Start with one relationship. Not the whole company. One person.

Ask yourself:

  • Have I taken a risk for this person lately, or only asked them to take risks for me?
  • Do they feel safe telling me bad news early, or do they wait until the last minute because they’re afraid of my reaction?
  • When something goes wrong, do I instinctively look for who to blame, or what to learn?

Then, pick one small behavior change that matches the examples of leadership styles from ‘Leaders Eat Last’:

  • Publicly take responsibility for a team mistake in your next leadership meeting.
  • Ask your team what they need from you to feel safer speaking up—and act on at least one suggestion.
  • Share credit by name when talking about wins, especially with senior stakeholders.

Leadership styles don’t change because you read a book or an article. They change when you repeatedly choose to eat last—especially when it costs you something.


FAQ: Examples of Leadership Styles from ‘Leaders Eat Last’

What are some concrete examples of leadership styles from ‘Leaders Eat Last’?

Some of the clearest examples include Marine Corps officers eating after their troops, CEOs taking pay cuts to avoid layoffs, companies like Costco prioritizing long-term employee well-being, and leaders who protect their teams from blame and internal politics. All of these are an example of leaders creating a Circle of Safety.

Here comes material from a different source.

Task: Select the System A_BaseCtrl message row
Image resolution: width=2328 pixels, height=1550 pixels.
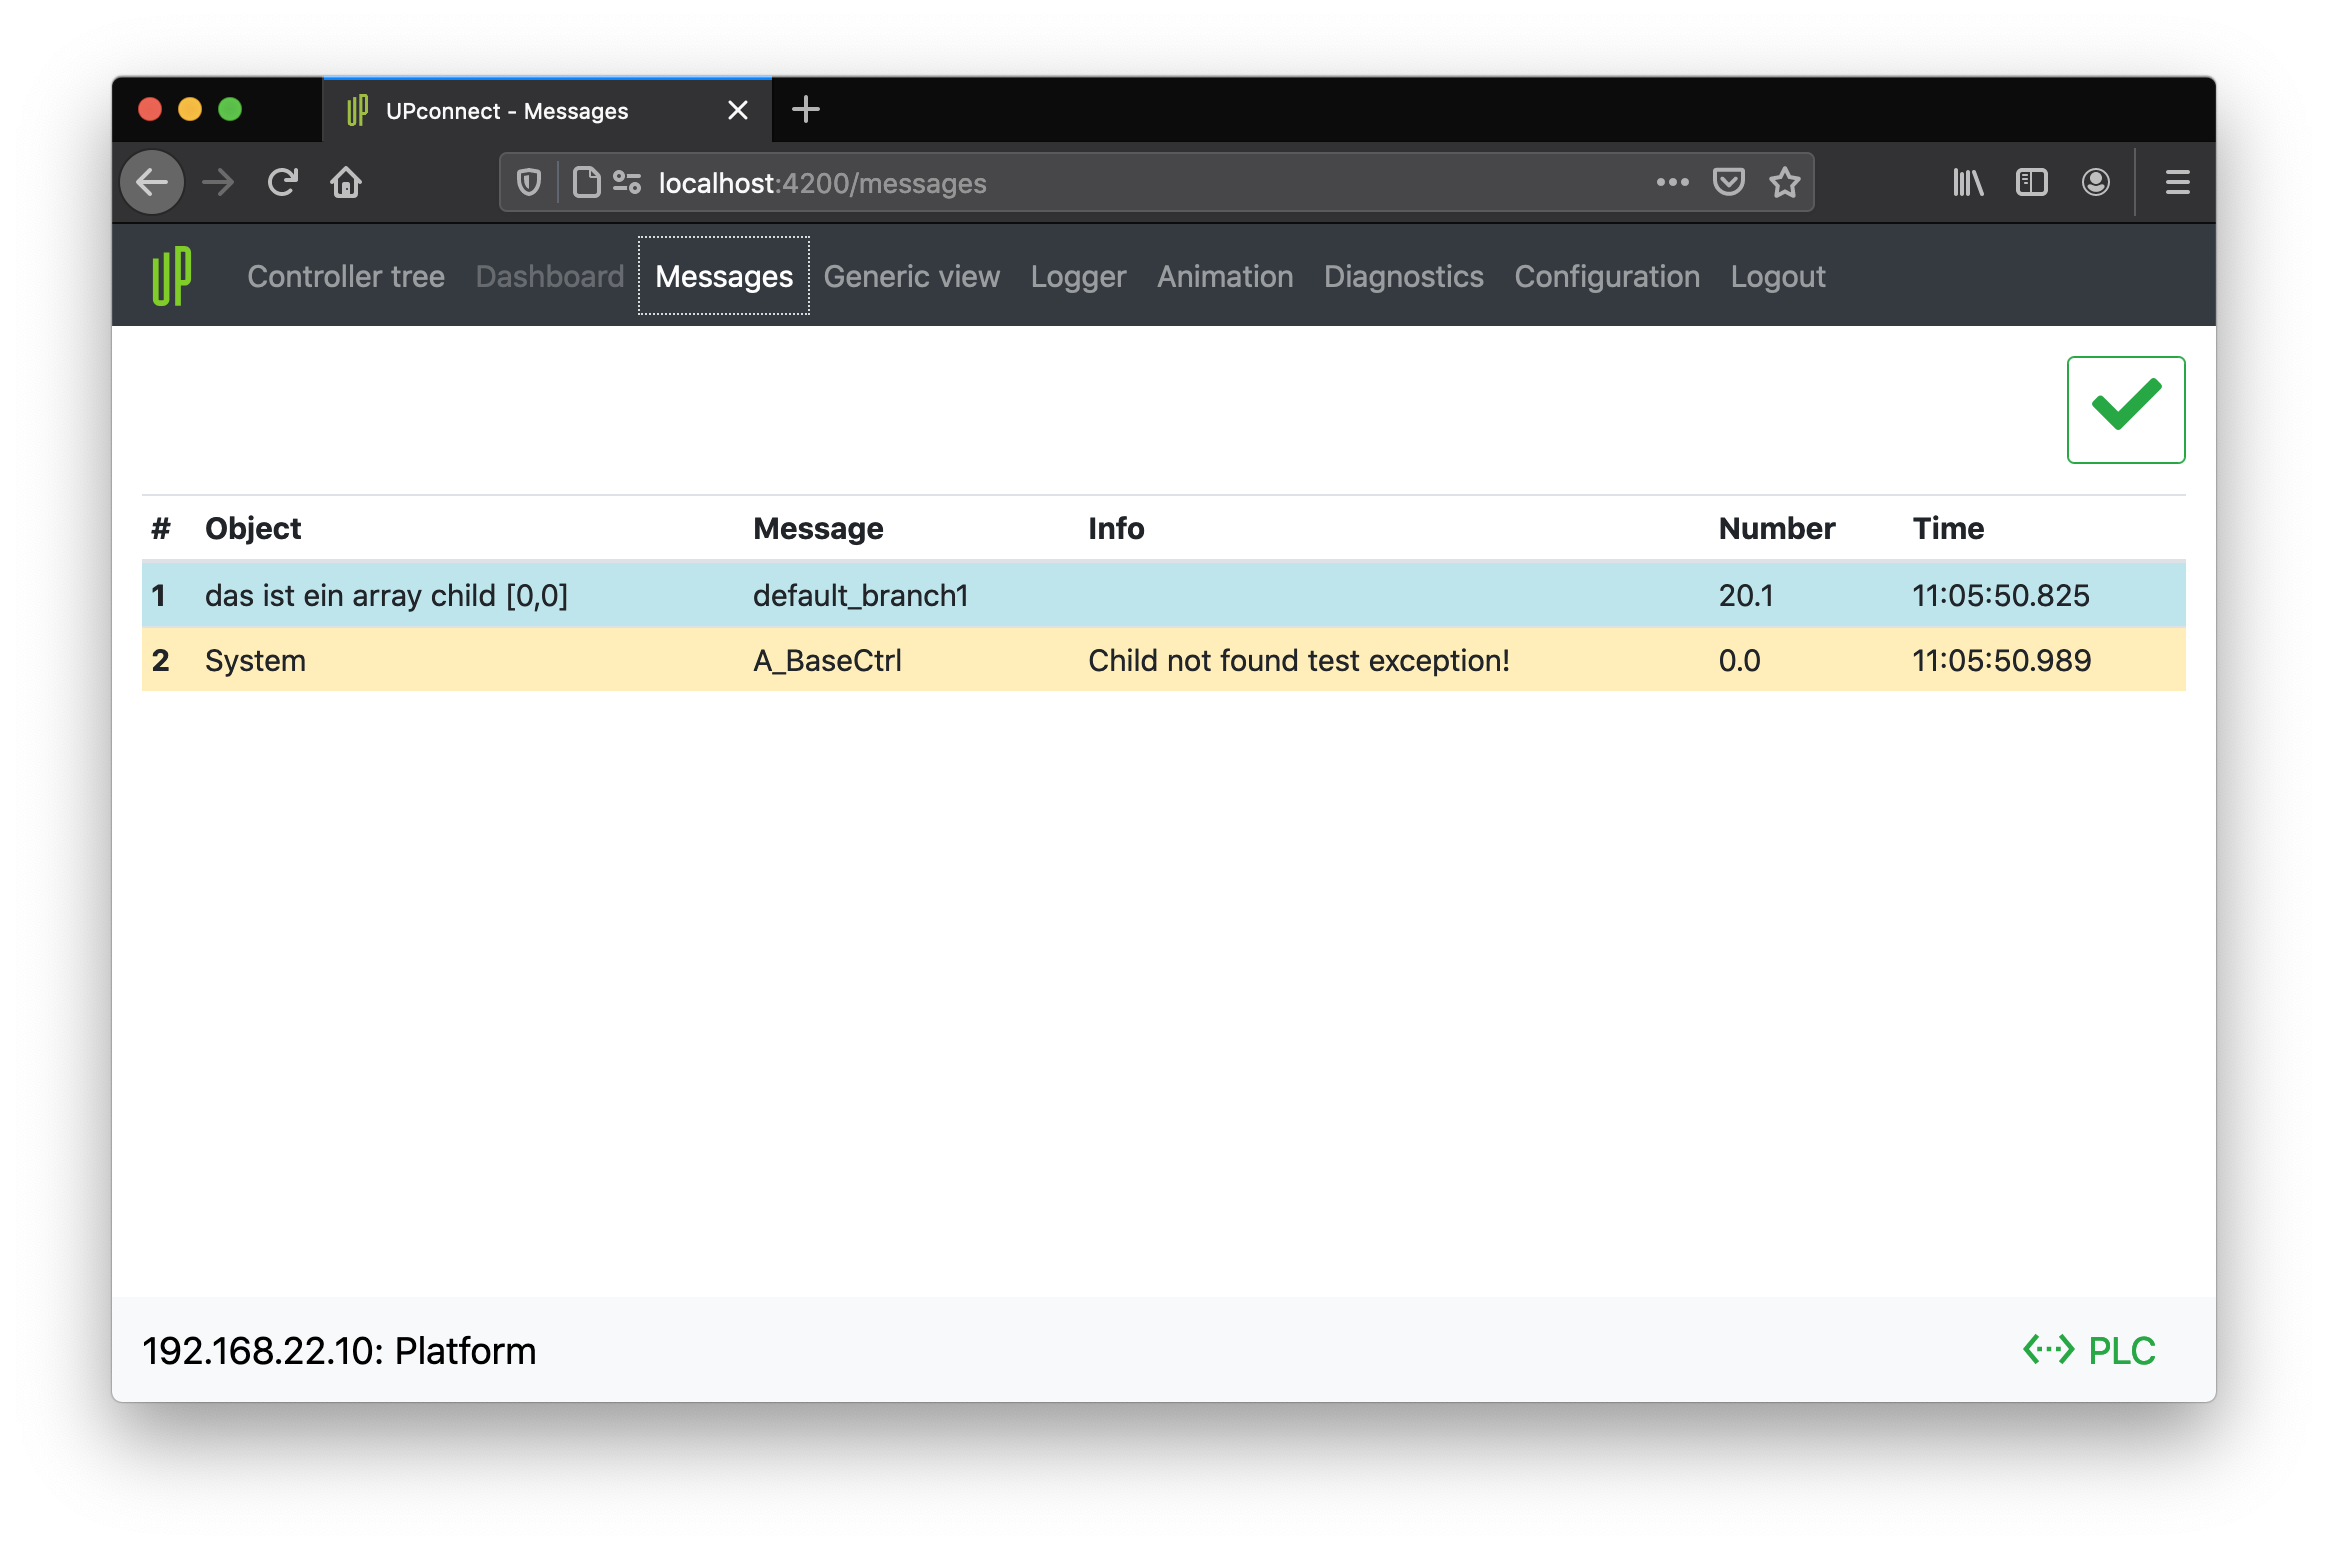Action: [x=1163, y=660]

How do these examples of leadership styles apply to remote or hybrid teams?

For remote teams, modern examples of leadership styles from ‘Leaders Eat Last’ include leaders who set clear boundaries around work hours, share information openly, invite dissent in video calls, and make sure remote employees have equal access to promotions and visibility. The core idea is the same: people should feel safe, trusted, and protected, even when they aren’t in the same building.

What is one simple example of “leaders eating last” I can use this week?

A practical example of this style is to take responsibility upward and give credit downward. In your next update to senior leadership, highlight your team’s contributions by name, and if something went wrong, own the failure as a leader rather than pointing fingers. It’s a small but powerful way to model the kind of behavior Sinek describes.

Are there negative examples of leadership styles in ‘Leaders Eat Last’?

Yes. Sinek uses negative examples of leadership styles—like rank-and-yank performance systems, fear-based management, and leaders who prioritize personal bonuses over staff security—to show what happens when the Circle of Safety collapses. These examples include high turnover, low trust, and employees who focus more on self-preservation than on serving customers or innovating.

How do these examples connect to well-being and burnout?

Leadership styles that ignore safety and trust push people into chronic stress, which is linked to burnout, anxiety, and health problems. Organizations like the CDC and NIH emphasize the importance of supportive environments for mental health. The best examples of leadership styles from ‘Leaders Eat Last’ show leaders actively creating those supportive environments by protecting their people, not just pushing for performance.